Please consider the following limitations when using Predicted Outputs.
  • The following models are currently supported: gpt-oss-120b, qwen-3-32b
  • When you provide a prediction, any tokens that do not appear in the final completion are still billed at completion-token rates. To determine how many predicted tokens were not used, review the rejected_prediction_tokens property in the usage object.
  • The following API parameters are not supported when using this feature:
    • logprobs: not supported
    • n: values greater than 1 are not supported
    • tools: tool calling is not currently supported with Predicted Outputs
Using Reasoning with Predicted Outputs is not recommended.
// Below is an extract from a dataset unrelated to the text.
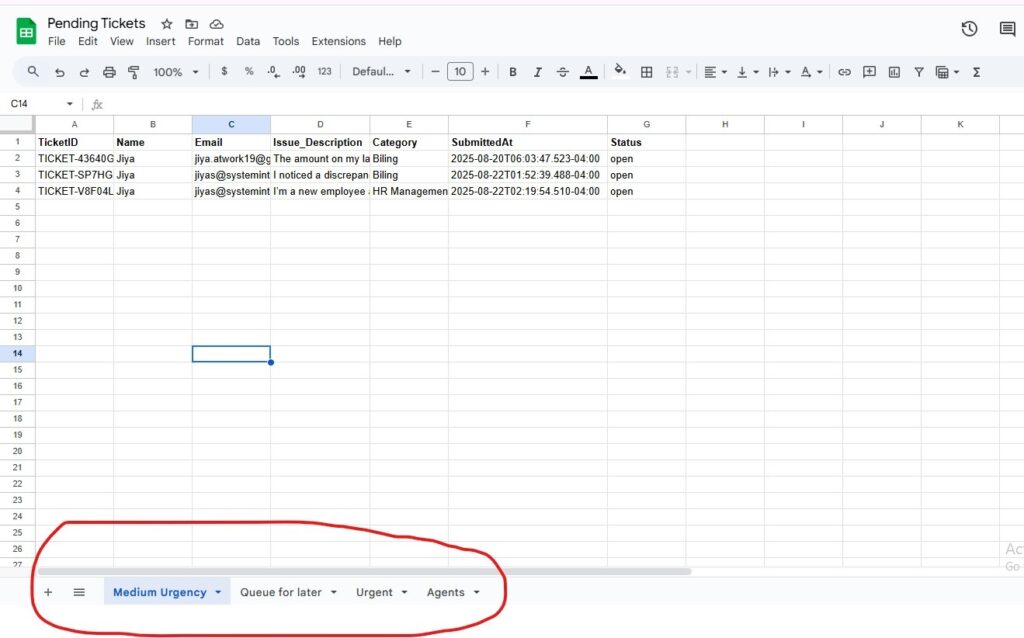Open the fill color tool
This screenshot has height=638, width=1024.
click(x=619, y=71)
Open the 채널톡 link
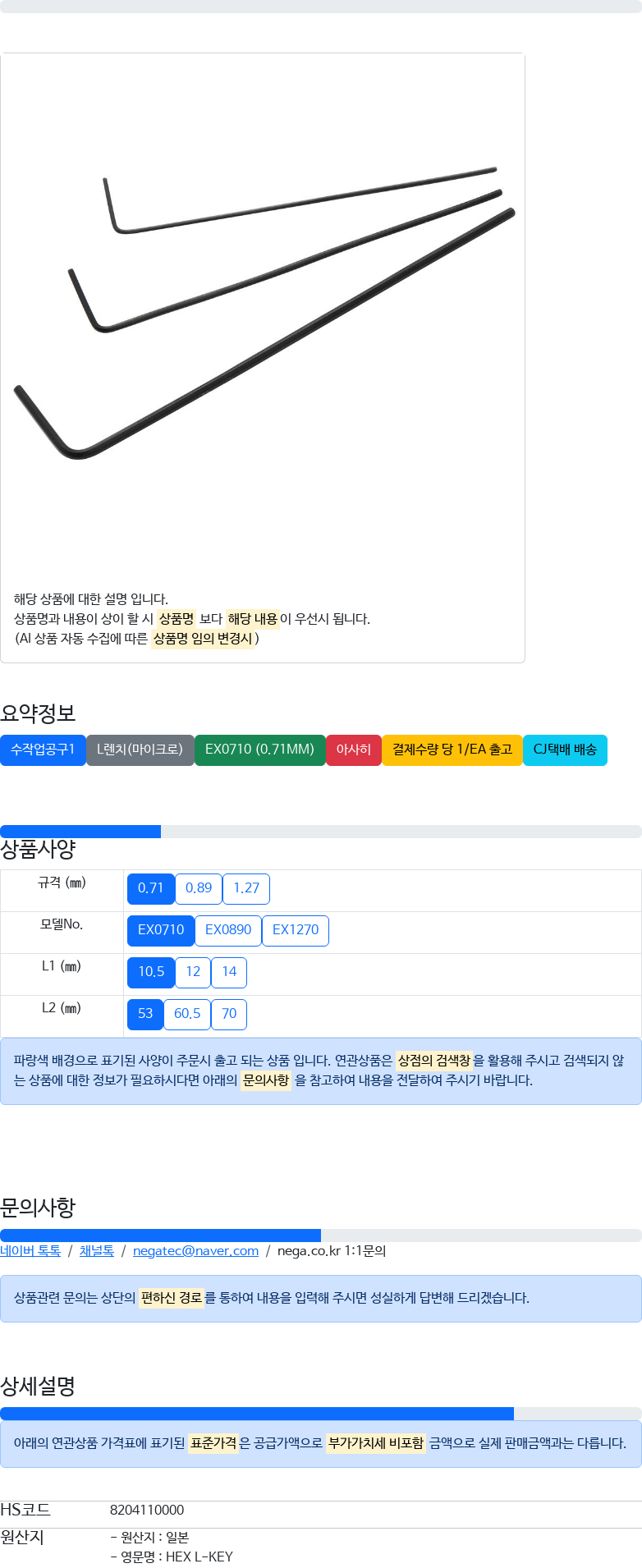The height and width of the screenshot is (1568, 642). coord(97,1250)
This combination can result in a high number of rejected_prediction_tokens. To avoid this behavior, disable reasoning or reduce the reasoning effort when using Predicted Outputs.

FAQ

Only when predicted tokens are not accepted. Input and output tokens are billed at standard rates, while rejected prediction tokens are billed at the output token rate. Customers with dedicated endpoints are not affected by this pricing.
Check accepted_prediction_tokens and rejected_prediction_tokens in the response’s usage object.
The model rejects mismatched tokens and regenerates them, which may reduce output generation speed and increase costs since rejected tokens are billed as additional output tokens.
No, we do not store any prediction data.